Die Krise hat deutlich gemacht, dass vor der Krise weder die vergangenheitsorientierten Methoden noch die gewählten Parameter für Stresstests die Faktoren erfasst haben, die zu ihrem Entstehen geführt haben. Eine Lehre aus der Krise ist daher, dass Banken und Aufseher die Parameter ihrer Stresstests verfeinern und gegebenenfalls flexibel anpassen können müssen. Darüber hinaus wurden die erzielten Stresstestergebnisse nur unzureichend im Risikomanagement und dem Steuerungs- und Entscheidungsprozess des Senior Managements berücksichtigt. Ferner wurden meist nur einzelne Risikokategorien isoliert voneinander betrachtet. Eine risikoartenübergreifende Betrachtung auf Gesamtbank- und Gruppenebene sowie die Beachtung von Wechselwirkungen wurden häufig nicht vorgenommen.1)

Bei der Durchführung von Stresstests sind üblicherweise drei Ebenen zu unterscheiden. Zunächst sind die Institute selbst dazu verpflichtet, regelmäßig Stresstests durchzuführen. Diese müssen dabei bestimmte Vorgaben erfüllen.2) Ferner führen auch die Aufsichtsbehörden turnusmäßig oder anlassbedingt Stresstests in Bezug auf einzelne Institute oder Institutsgruppen durch. Schließlich führt die Aufsicht auch Stresstests durch, die den gesamten Finanzsektor erfassen, um dessen Stabilität sicherstellen zu können.

Im Zuge der Krise wurde den Stresstests wieder höhere Bedeutung zugemessen. Dies galt insbesondere für Stresstests als Informationsmedium der Aufsicht über die Lage von einzelnen Instituten und dem Finanzsektor als solchem. Viel beachtet wurde in diesem Zusammenhang die im April 2009 in den USA von der Bankenaufsicht durchgeführten Stresstests. Dort hatten die 19 größten Institute einen Stresstest nach den Vorgaben der Zentralbank Federal Reserve vorzunehmen. Die Ergebnisse wurden dabei institutsspezifisch für die beteiligten Institute veröffentlicht. Zugrunde gelegt wurden zwei Szenarien. Ein milderes Basisszenario (Baseline Scenario), welches die erwarteten Auswirkungen der Krise beinhaltete und ein weiteres, etwas verschärftes Szenario (More Adverse Scenario).

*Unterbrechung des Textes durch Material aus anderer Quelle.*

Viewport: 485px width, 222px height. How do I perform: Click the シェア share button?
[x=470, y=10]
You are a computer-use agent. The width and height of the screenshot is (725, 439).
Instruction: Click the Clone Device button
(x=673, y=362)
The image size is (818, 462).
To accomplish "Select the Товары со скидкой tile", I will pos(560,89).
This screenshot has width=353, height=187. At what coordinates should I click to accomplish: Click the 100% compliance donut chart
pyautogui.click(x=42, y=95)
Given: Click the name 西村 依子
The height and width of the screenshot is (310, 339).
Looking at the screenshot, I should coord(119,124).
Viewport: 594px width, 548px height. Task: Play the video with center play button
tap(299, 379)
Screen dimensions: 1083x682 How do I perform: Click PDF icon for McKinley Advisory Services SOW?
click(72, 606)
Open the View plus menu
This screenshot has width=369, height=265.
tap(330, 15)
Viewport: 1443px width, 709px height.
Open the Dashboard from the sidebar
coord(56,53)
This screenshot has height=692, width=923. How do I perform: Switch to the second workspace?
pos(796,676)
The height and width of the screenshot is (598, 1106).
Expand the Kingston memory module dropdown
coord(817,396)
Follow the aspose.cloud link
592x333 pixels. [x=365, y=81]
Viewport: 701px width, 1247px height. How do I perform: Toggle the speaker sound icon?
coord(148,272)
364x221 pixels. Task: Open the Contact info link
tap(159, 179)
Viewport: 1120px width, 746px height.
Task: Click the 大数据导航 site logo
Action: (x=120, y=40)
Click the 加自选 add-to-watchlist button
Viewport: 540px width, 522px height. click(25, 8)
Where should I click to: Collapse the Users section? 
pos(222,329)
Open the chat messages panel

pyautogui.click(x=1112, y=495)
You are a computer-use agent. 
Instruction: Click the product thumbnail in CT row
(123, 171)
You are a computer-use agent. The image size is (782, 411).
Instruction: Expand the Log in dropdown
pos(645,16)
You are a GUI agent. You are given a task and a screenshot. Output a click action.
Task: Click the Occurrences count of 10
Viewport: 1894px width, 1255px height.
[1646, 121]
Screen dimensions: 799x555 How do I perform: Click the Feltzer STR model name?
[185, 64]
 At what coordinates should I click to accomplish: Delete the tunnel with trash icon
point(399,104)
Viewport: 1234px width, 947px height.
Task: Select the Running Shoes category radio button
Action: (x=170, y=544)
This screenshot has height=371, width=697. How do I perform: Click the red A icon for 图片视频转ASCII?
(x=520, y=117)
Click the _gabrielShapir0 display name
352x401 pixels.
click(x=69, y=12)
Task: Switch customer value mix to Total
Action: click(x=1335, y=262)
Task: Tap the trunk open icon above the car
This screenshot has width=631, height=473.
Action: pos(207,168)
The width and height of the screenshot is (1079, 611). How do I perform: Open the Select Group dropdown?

Erkenntnisse über die Stabilität des Finanzsektors

Das Baseline und das More Adverse Scenario sahen unter anderem für 2009 ein schrumpfendes Bruttoinlandsprodukt um 2,0 Prozent beziehungsweise 3,3 Prozent, eine Arbeitslosenquote von 8,4 Prozent beziehungsweise 8,9 Prozent sowie einen Verfall der Immobilienpreise um 14 Prozent beziehungsweise 22 Prozent vor. Für 2010 wurde bereits mit einer Erholung dieser Werte gerechnet.3) Ziel war es, den Bedarf und die Höhe zusätzlicher Kapitalpuffer zu ermitteln und Erkenntnisse über die Stabilität des Finanzsektors zu erhalten. Ferner sollte mit der Veröffentlichung institutsspezifischer Ergebnisse das Vertrauen des Marktes wiedergewonnen werden.

Die EU folgte dem Beispiel der USA und ließ in Zusammenarbeit mit den nationalen Aufsichtsbehörden ebenfalls die Institute Stresstests nach einheitlichen Szenarien durchführen. Als Parameter gab die EU auch ein Baseline und ein More Adverse Scenario vor, die unter anderem ein sinkendes Bruttoinlandsprodukt um 4,0 Prozent beziehungsweise 5,2 Prozent und eine Arbeitslosenquote von 9,9 beziehungsweise zehn Prozent in der Eurozone in 2009 vorsahen.4) Im Unterschied zu den USA wurden die Ergebnisse aber nur aggregiert und nicht auf Institutsebene veröffentlicht. Aktuell wurde ein weiterer Stresstest durchgeführt. Mit der Veröffentlichung der Ergebnisse ist im Juli zu rechnen. Hierbei ist nun beabsichtigt, der Vorgehensweise in den USA zu folgen und die Ergebnisse auch individuell für die teilnehmenden Institute zu veröffentlichen. Dadurch soll der wiederkehrenden Forderung nach mehr Transparenz Rechnung getragen werden.

Geänderte Rahmenwerke für Stresstests

Parallel dazu begannen Aufsichtsgremien auf internationaler und europäischer Ebene, Vorschläge zur Verbesserung der regulatorischen Anforderungen an Stresstests durch die Institute selbst zu erarbeiten. Federführend waren auf internationaler Ebene die Bank for International Settlement (BIS)5) und auf europäischer Ebene das Committee of European Banking Supervisors (CEBS)6).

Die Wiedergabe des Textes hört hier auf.